In this panicked situation, some people try paying off their medical debt with a credit card. A growing number of health care professionals, including some dentists and chiropractors, offer medical credit cards to would-be patients before a procedure (Flory says she hasn’t yet seen any hospitals embrace this tactic). Medical credit cards make sense for the physician, who gets paid instantly. But it might be the worst possible situation for low-income and uninsured patients, since it gives them a double burden of the inflated medical bill plus high monthly interest of 18 to 22 percent.

“It’s truly frightening,” Flory says. “Most low-income people live in a cash economy. They’re not savvy about credit.
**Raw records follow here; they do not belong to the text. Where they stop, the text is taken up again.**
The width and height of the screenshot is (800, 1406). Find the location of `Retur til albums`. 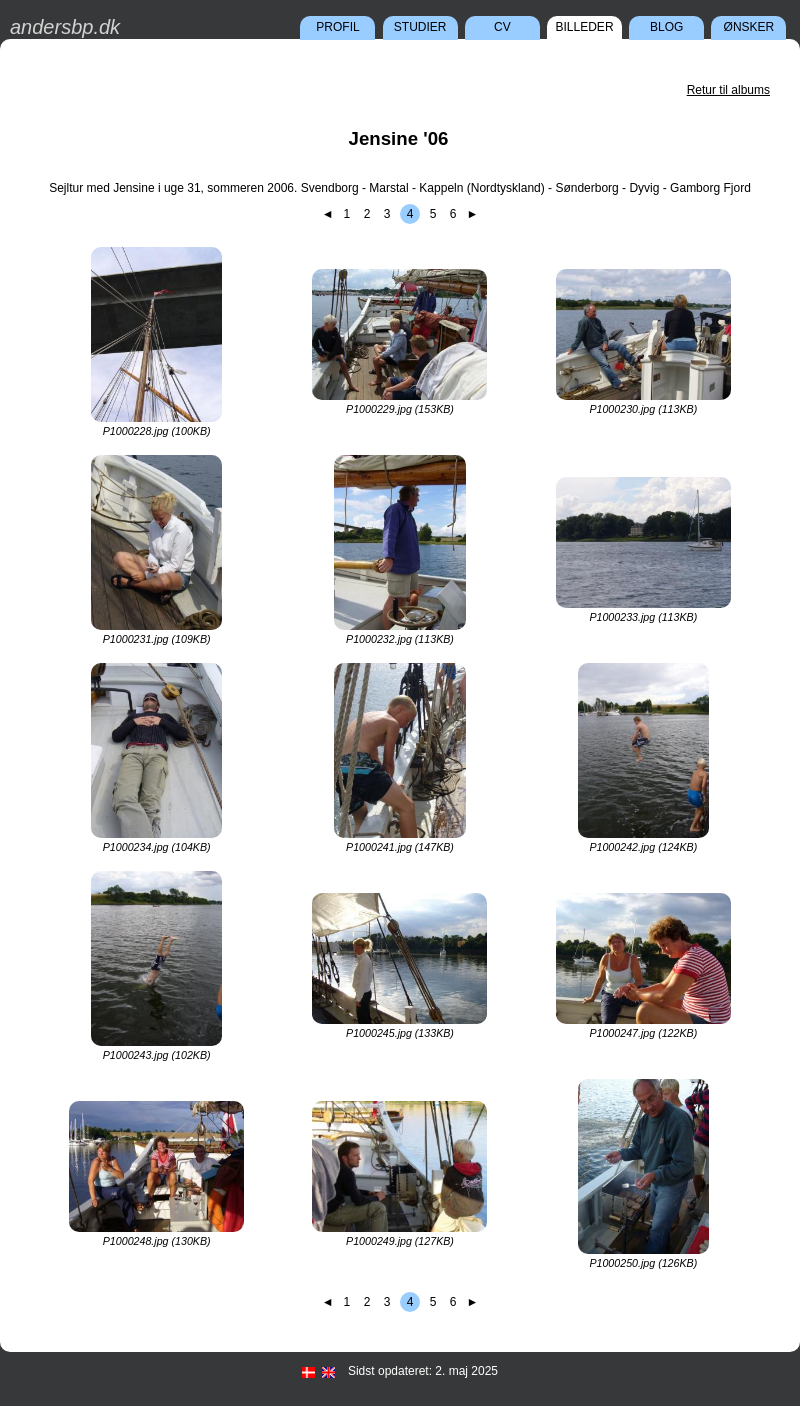

Retur til albums is located at coordinates (728, 90).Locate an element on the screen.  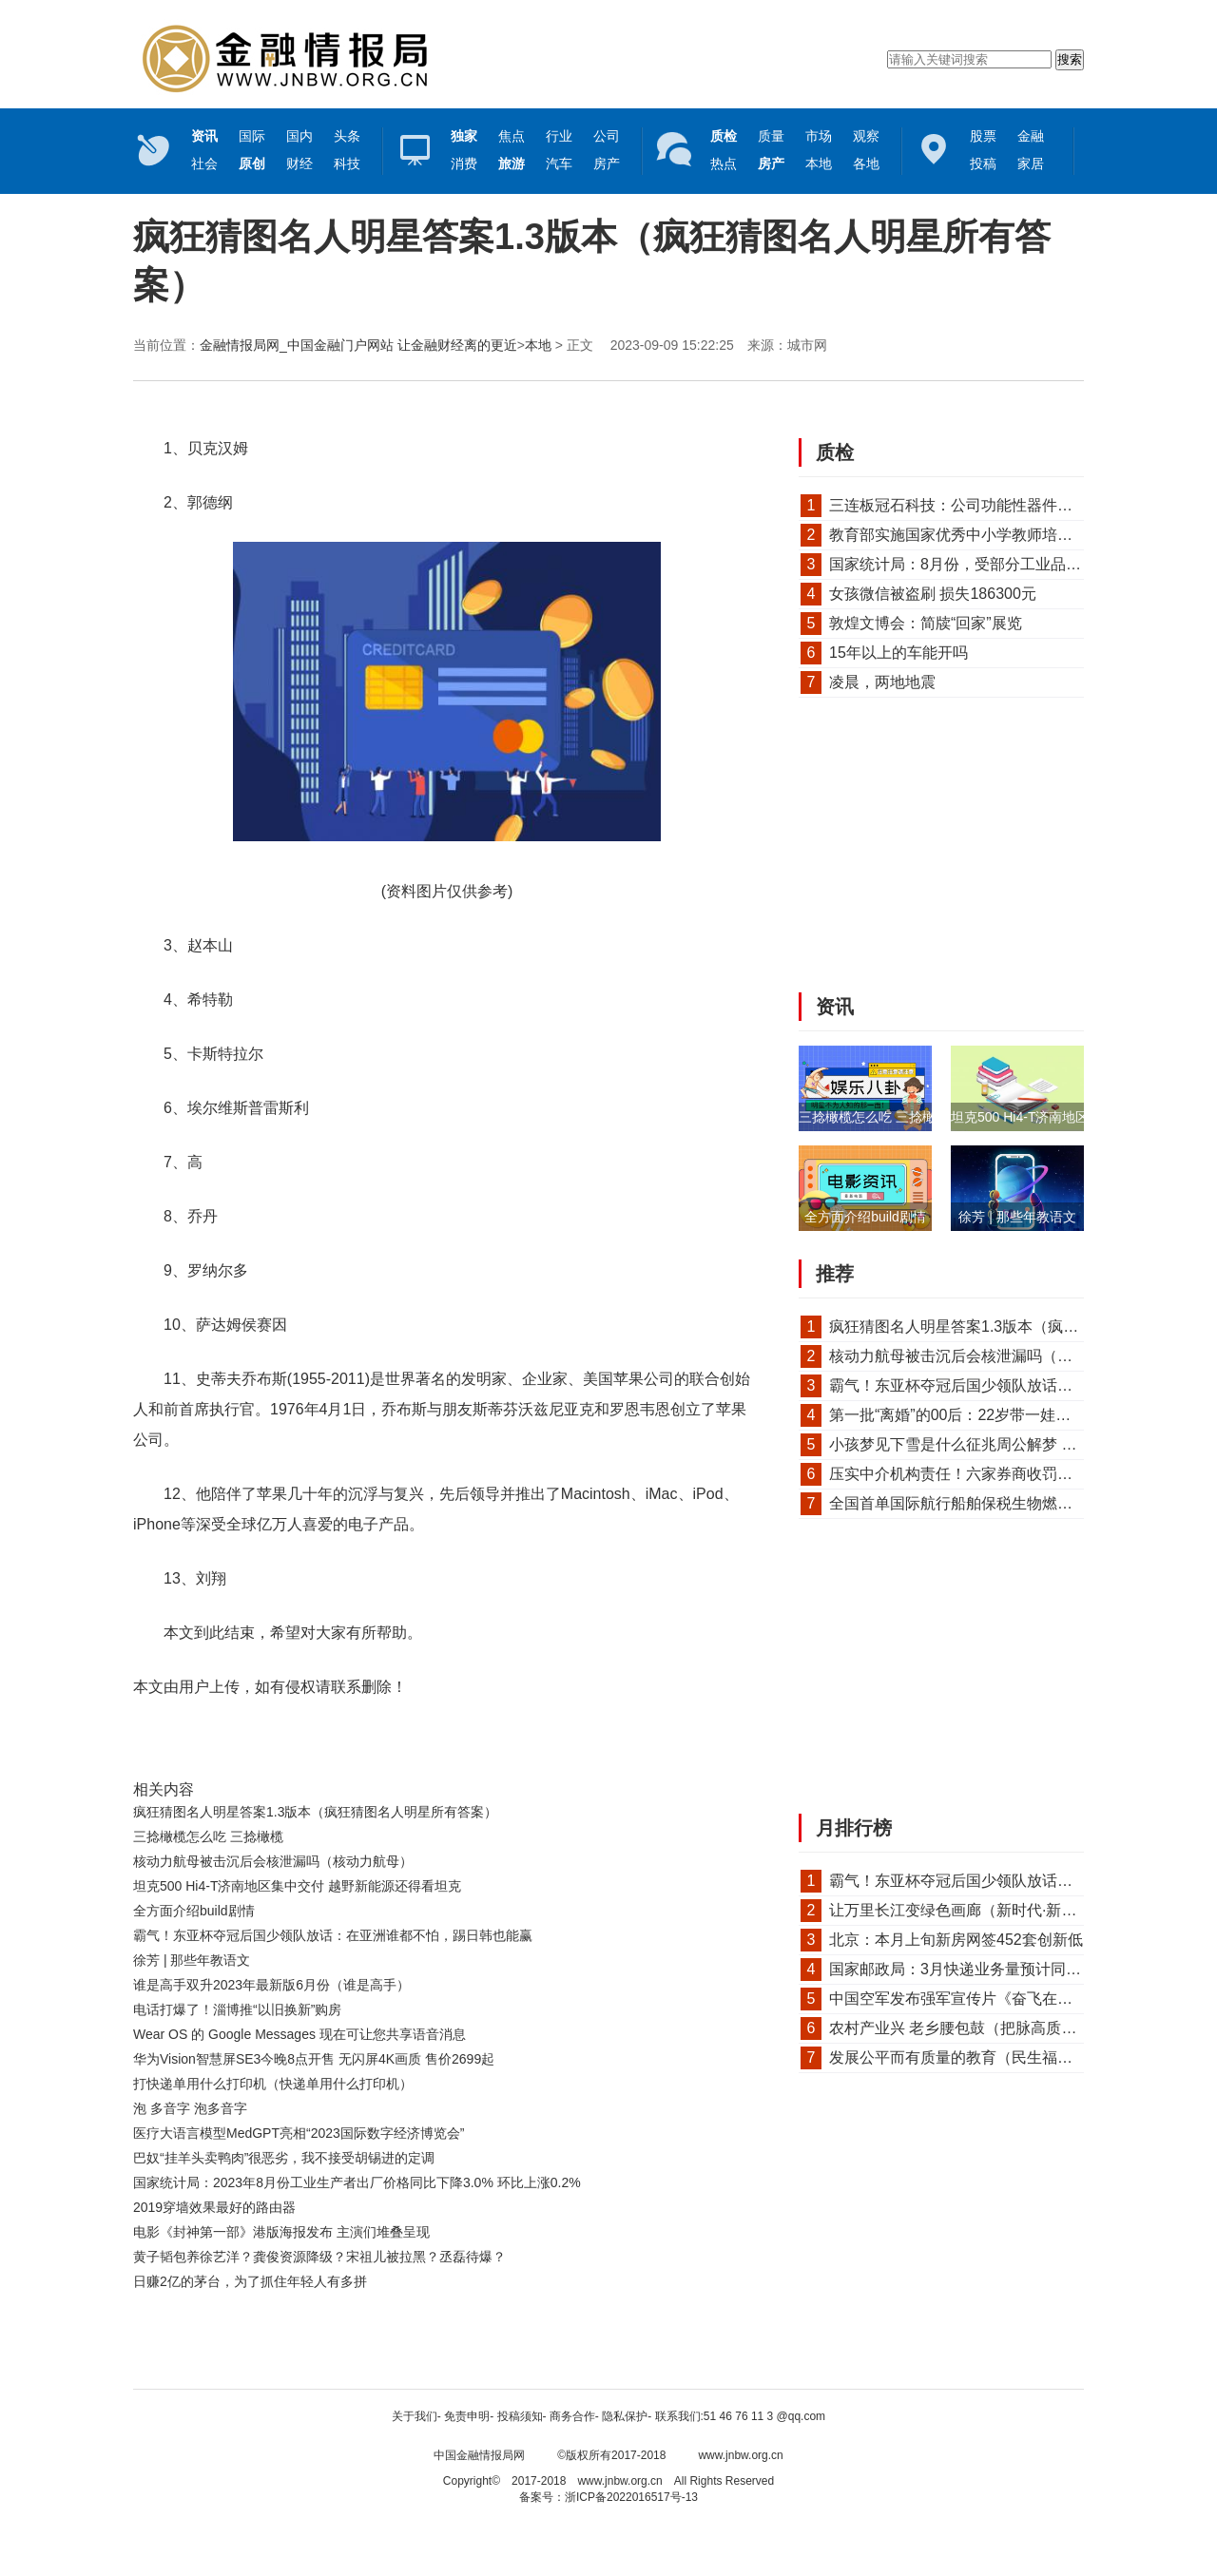
谁是高手双升2023年最新版6月份（谁是高手） is located at coordinates (271, 1984).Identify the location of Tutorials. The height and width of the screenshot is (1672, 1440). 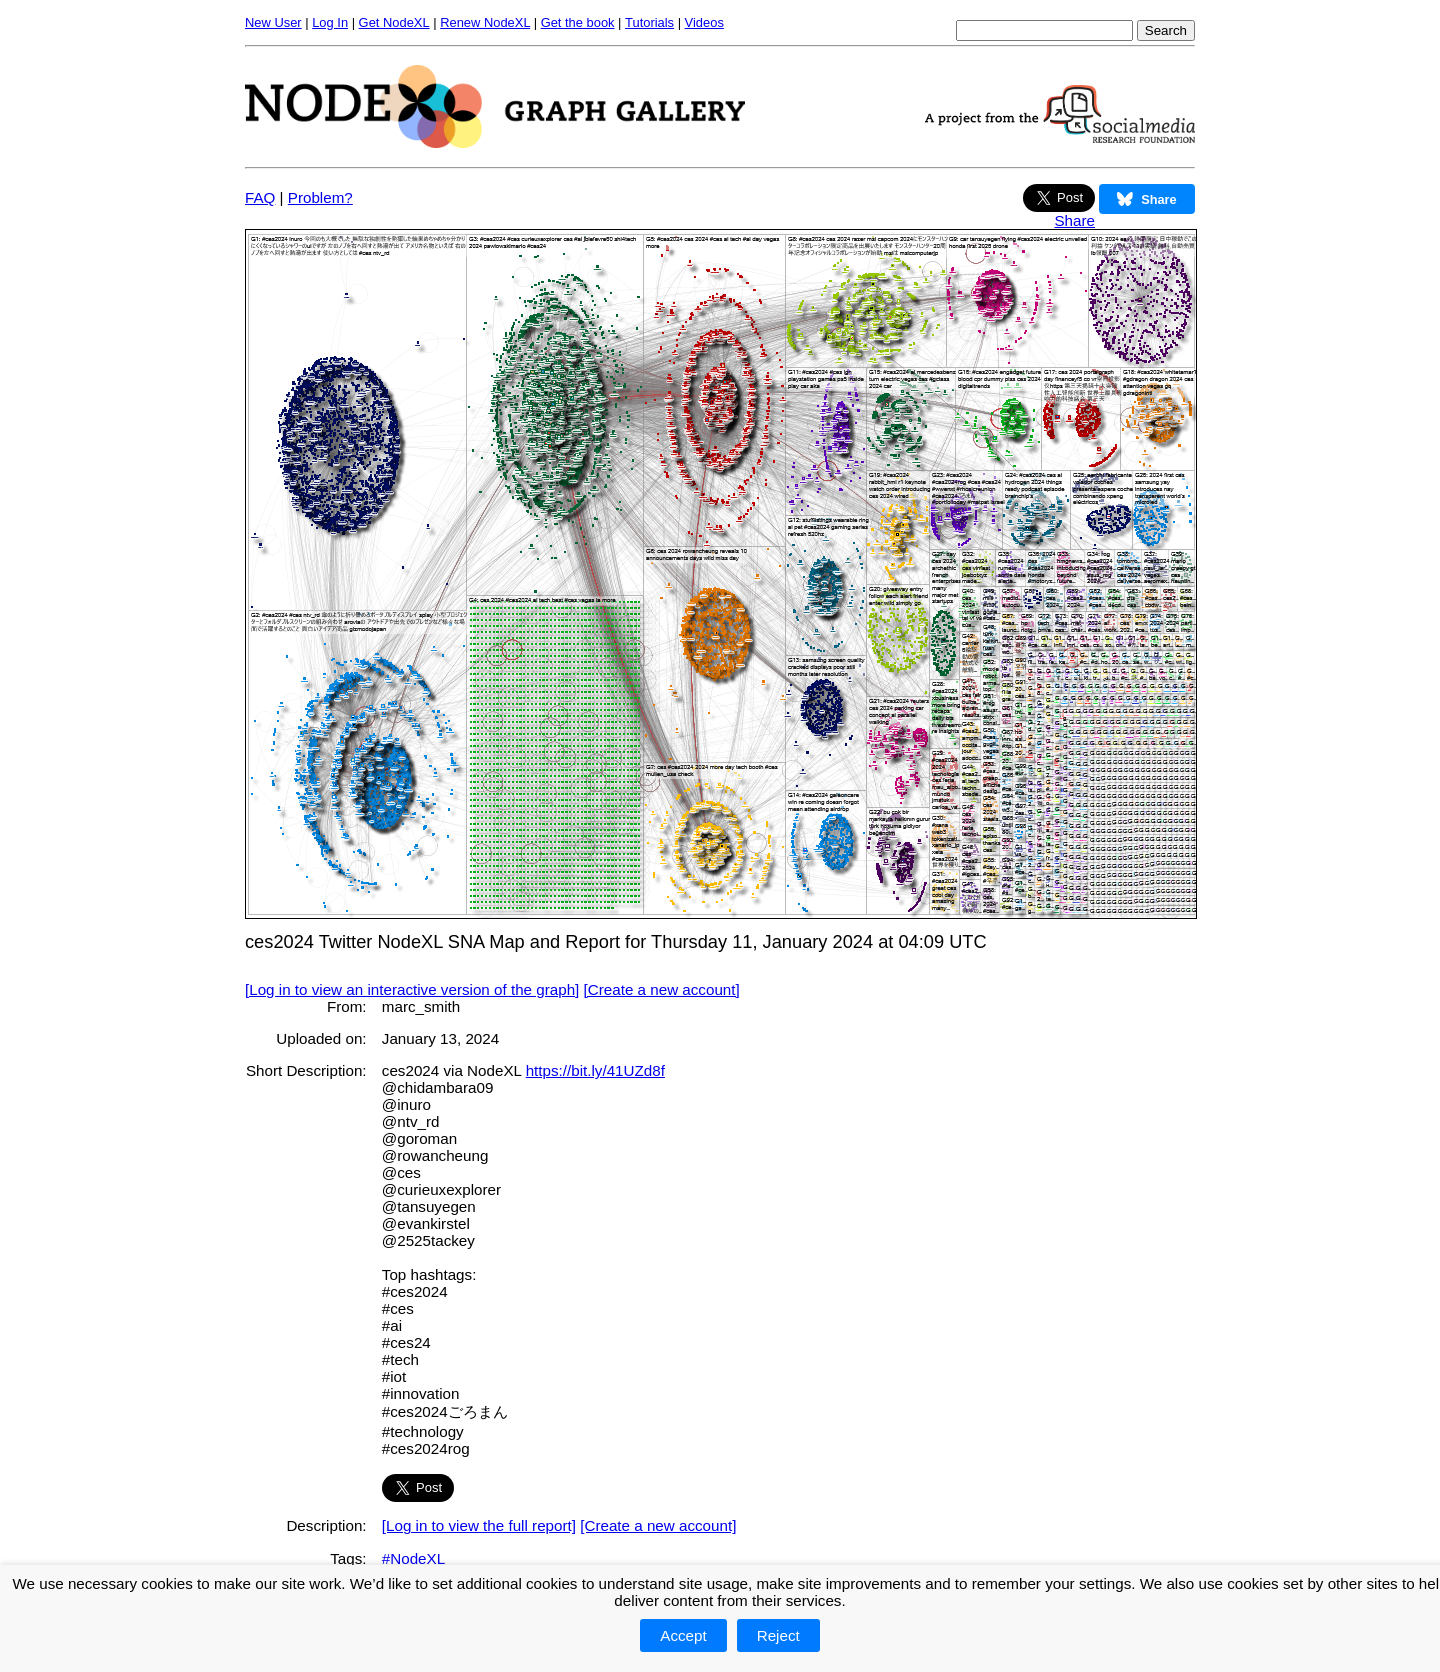
(649, 22).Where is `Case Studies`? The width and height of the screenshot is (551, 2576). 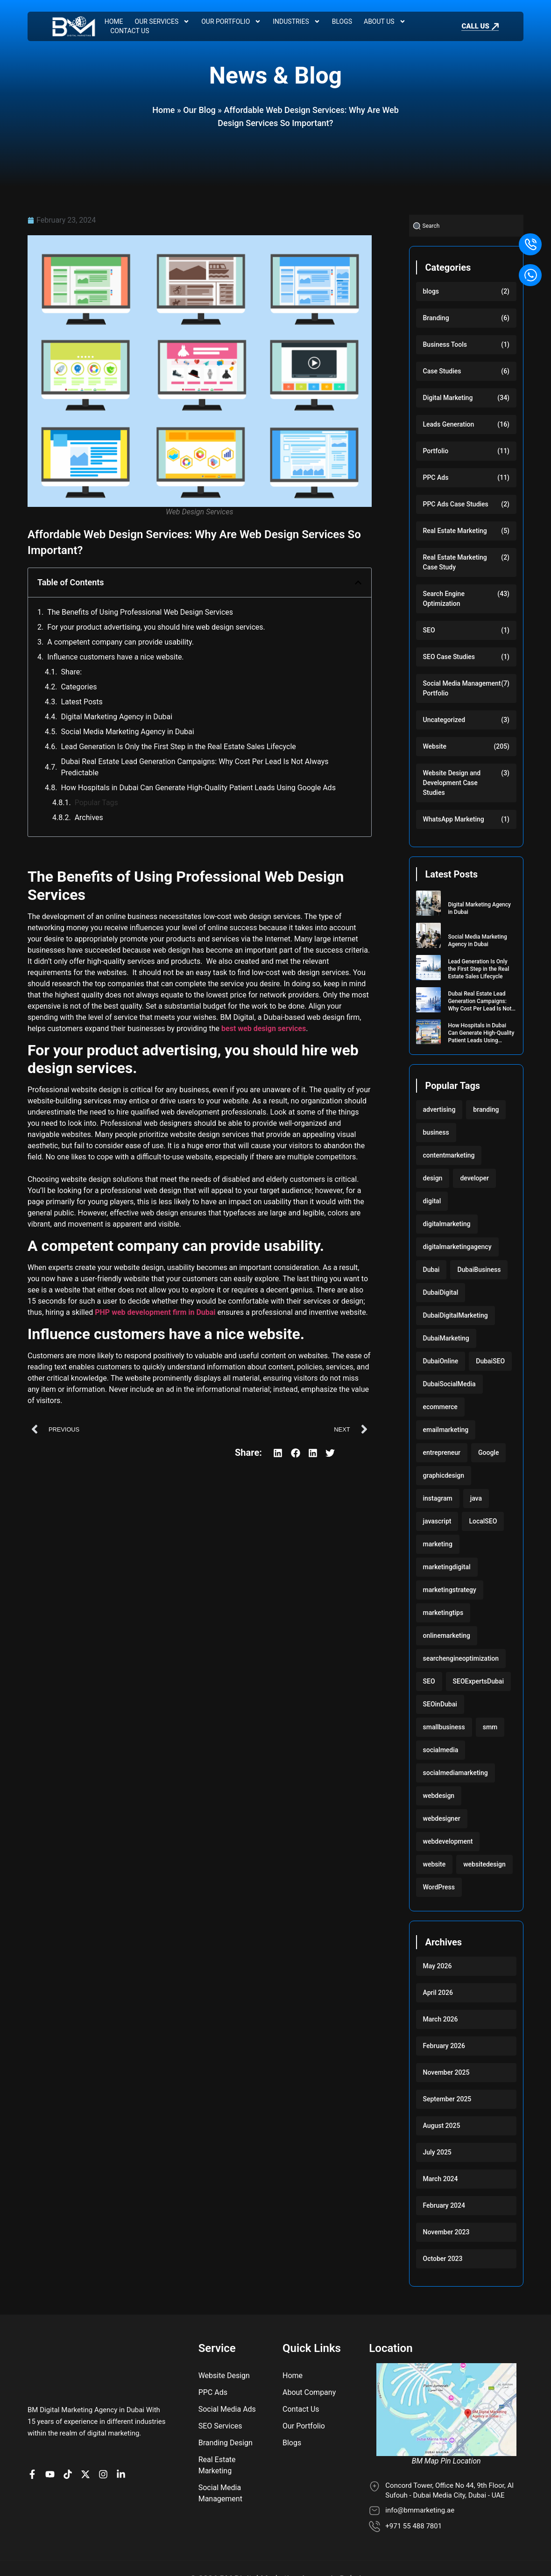
Case Studies is located at coordinates (442, 371).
A credit card for medical debt is the last thing they need.”

The Push for Reform

The preliminary results from HCA’s report on medical debt came out just in time for Flory and others to use in the lobbying push for Assembly Bill 774. The bill, which was signed into law and became effective Jan. 1, makes some of the hospitals’ promised voluntary changes mandatory. Under the law, hospitals in California must do the following:

  • Offer assistance to anyone at or below 350 percent of the poverty level.
  • Publicly post their assistance policies.
  • Publicly post information for how patients can dispute a charge every time they mail out a bill.
  • Wait at least 150 days before reporting a bill to a credit-reporting bureau or filing a lawsuit.
  • Follow new regulations on when they're allowed to garnish wages or place liens on houses to collect unpaid bills.

The new law accomplishes much of what Flory and her group have been advocating for years. But uninsured patients in the other 49 states have no such protections. And even in California, as medical costs continue to skyrocket and more low-income people fail to qualify for public insurance, Flory predicts that the problem of crushing medical debt will continue to get worse. Says Flory: “The bottom line is that lots of people will continue to rack up lots of medical debt.”